Option 2: Redis Pub/Sub
  Each gateway subscribes to channels for its connected users
  Chat Service publishes to Bob's channel
  Bob's gateway receives and pushes to Bob

Both work. Connection registry is simpler for small scale. Pub/Sub scales better with many gateways. In an interview, mention both and explain the trade-off. That's what separates strong answers from average ones.

#Offline Message Handling

1. Alice sends message to Bob
2. Chat Service checks: Is Bob online? (Redis presence check)
3. Bob is offline:
   a. Message persisted to Cassandra (always happens)
   b. No real-time delivery attempted
4. Bob comes back online:
   a. Client connects via WebSocket
   b. Client sends last-received message ID
   c. REST call: GET /chats/{chatId}/messages?cursor={lastMessageId}
   d. Server returns all messages after that cursor

The key insight: messages are always persisted first, regardless of online status. The real-time push is an optimization, not the source of truth. Cassandra is the source of truth.

#Delivery Receipts

Message statuses:
  "sent"      -> Server received and persisted the message
  "delivered" -> Recipient's device received the message (ACK)
  "read"      -> Recipient opened the chat (read event)

Flow:
  Alice sends -> Server stores (sent)
  Server pushes to Bob -> Bob's device ACKs (delivered)
  Bob opens chat -> Client sends read event (read)
  Each status update is pushed back to Alice via WebSocket

This gives you the double-check-mark behavior.
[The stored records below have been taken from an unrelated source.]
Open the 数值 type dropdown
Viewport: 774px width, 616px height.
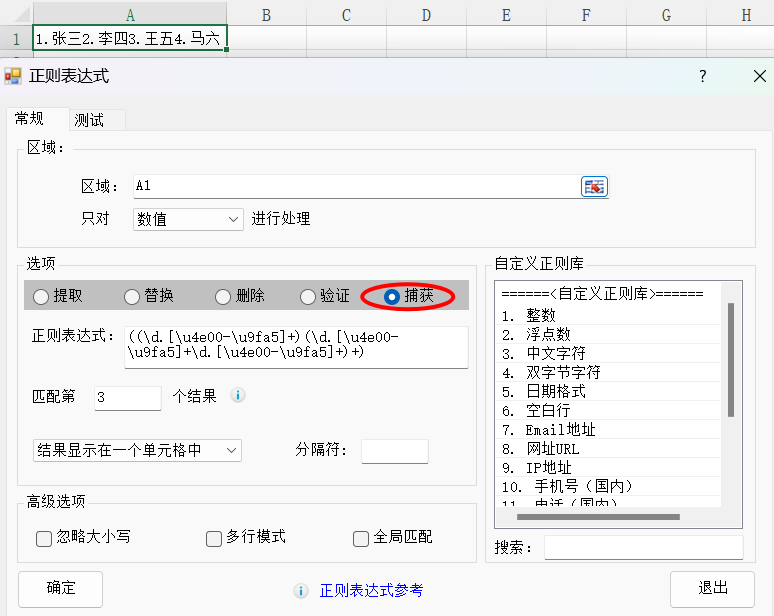[x=188, y=219]
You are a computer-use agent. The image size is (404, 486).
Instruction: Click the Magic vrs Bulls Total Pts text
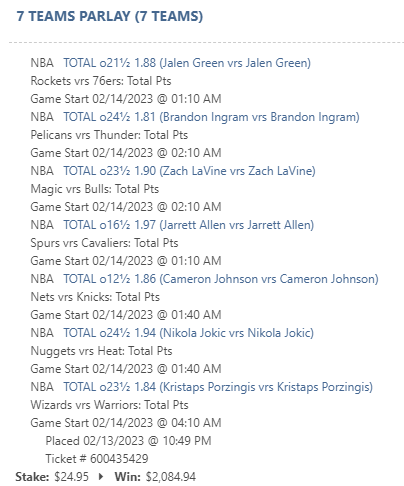(95, 189)
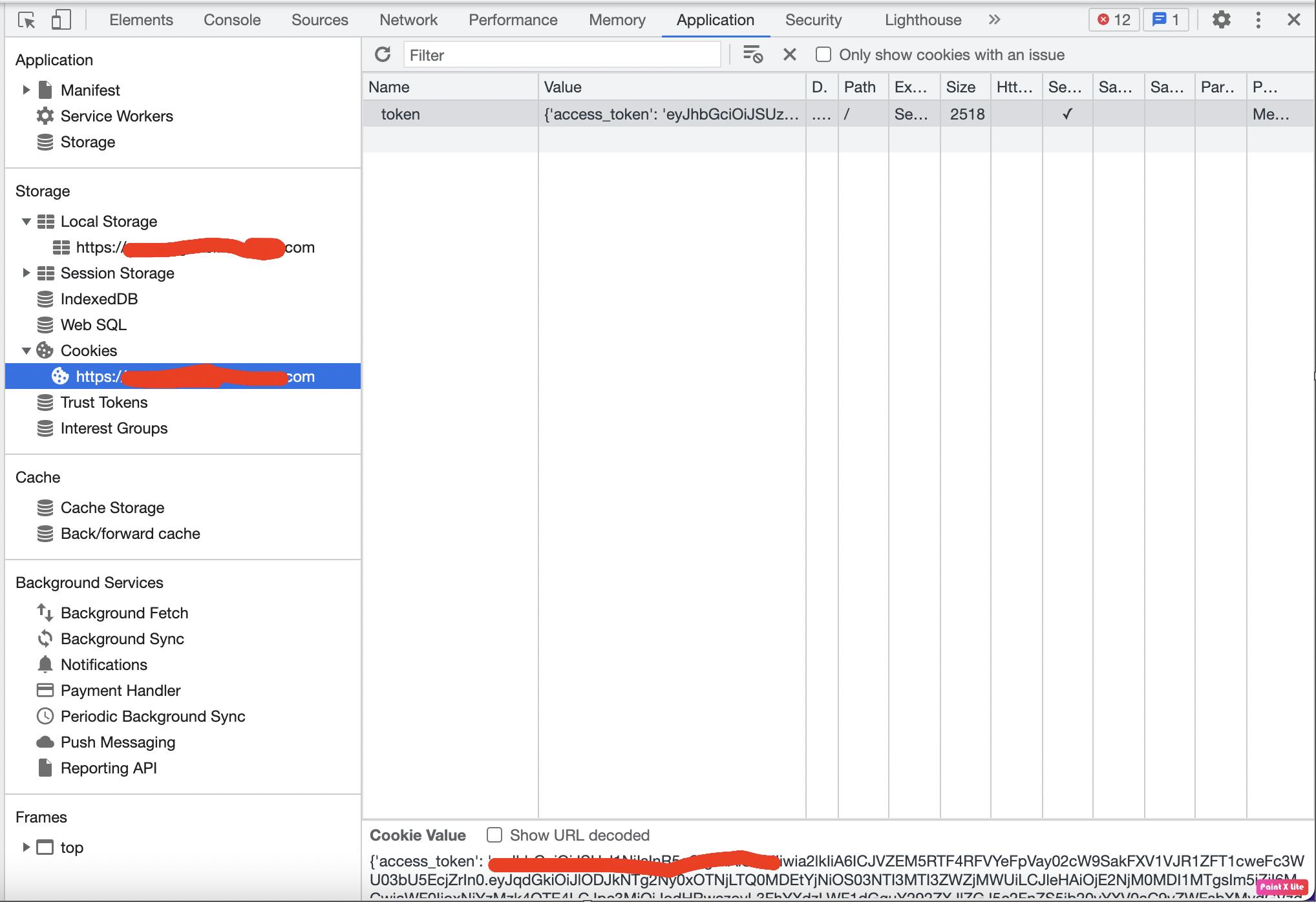The height and width of the screenshot is (902, 1316).
Task: Select the Application tab in DevTools
Action: click(714, 20)
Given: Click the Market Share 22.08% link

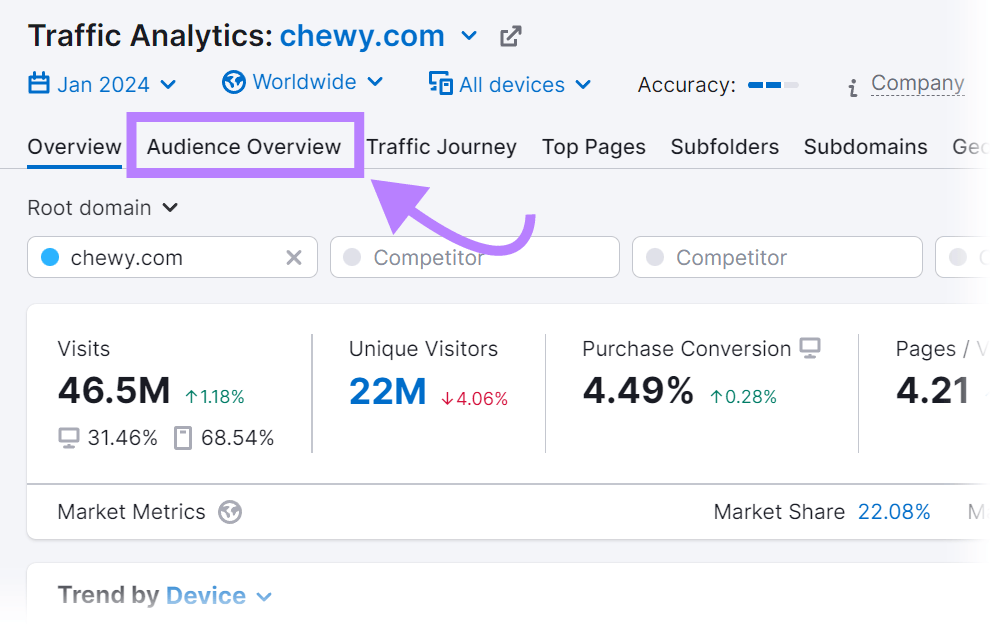Looking at the screenshot, I should (x=894, y=512).

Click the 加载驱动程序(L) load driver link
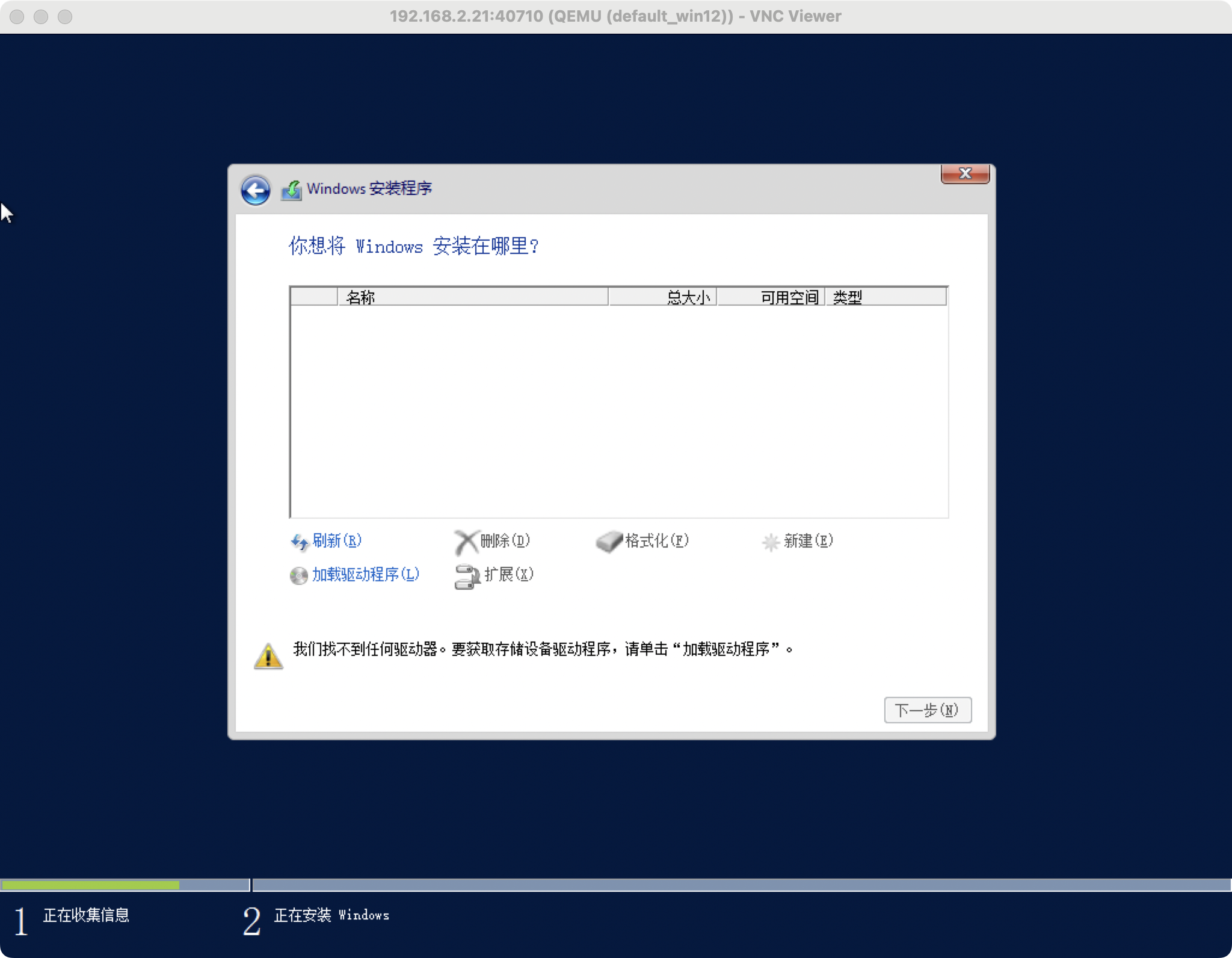point(365,574)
One check for sent, two checks for delivered, blue checks for read. The interviewer will appreciate you explaining the mechanics behind a feature they use every day.

#Data Model (Cassandra)

Table: messages
  Partition Key: chat_id
  Clustering Key: message_id (Snowflake, time-ordered)

  chat_id | message_id | sender_id | content | timestamp | status
  chat-1  | 1001       | alice     | "Hello" | 12:00:01  | read
  chat-1  | 1002       | bob       | "Hi!"   | 12:00:02  | delivered

All messages for a conversation are stored together (same partition). Reading chat history is a single partition scan, which is extremely fast in Cassandra. This is exactly the access pattern Cassandra was designed for.

For a structured approach to covering these design decisions, see System Design Structure.

#Common Interview Mistakes

#Mistake 1: Using HTTP polling for real-time messaging

"Clients poll every second for new messages."

Problem: 10 million users polling every second = 10 million requests/second. Most return nothing. This doesn't scale.

Better: WebSocket connections. Server pushes messages instantly. Zero wasted requests.

#Mistake 2: Storing messages in a SQL database

"I'll use PostgreSQL for message storage."

Problem: Chat apps generate billions of writes per day. A single PostgreSQL instance can't handle this without aggressive sharding.

Better: Cassandra or HBase. Purpose-built for write-heavy, time-series-like data with distributed writes.

#Mistake 3: Ignoring the cross-server routing problem

"The WebSocket server receives the message and sends it to the recipient."

Problem: Alice and Bob are on different servers. How does Server A send to Server B?

Better: Use a connection registry in Redis or Redis Pub/Sub for cross-server message routing.

#Mistake 4: Not handling offline users

"Users are always connected."

Problem: Mobile devices lose connectivity constantly. Messages sent to offline users would be lost.

Better: Always persist to Cassandra first. On reconnect, client fetches missed messages via REST using cursor-based pagination.

#Mistake 5: Storing presence in the database

"I'll update a 'last_seen' column in the users table."

Problem: With 10 million active users sending heartbeats every 30 seconds, that's 330K writes/second to your user table. Your database melts.

Better: Redis with TTL. Ephemeral data belongs in ephemeral storage. If Redis crashes, presence rebuilds as users reconnect.

Interview golden rule:

Don't just say "I'll use WebSockets for chat." Explain the gateway architecture, how messages route across servers, what happens when users are offline, and why you chose Cassandra over SQL for message storage.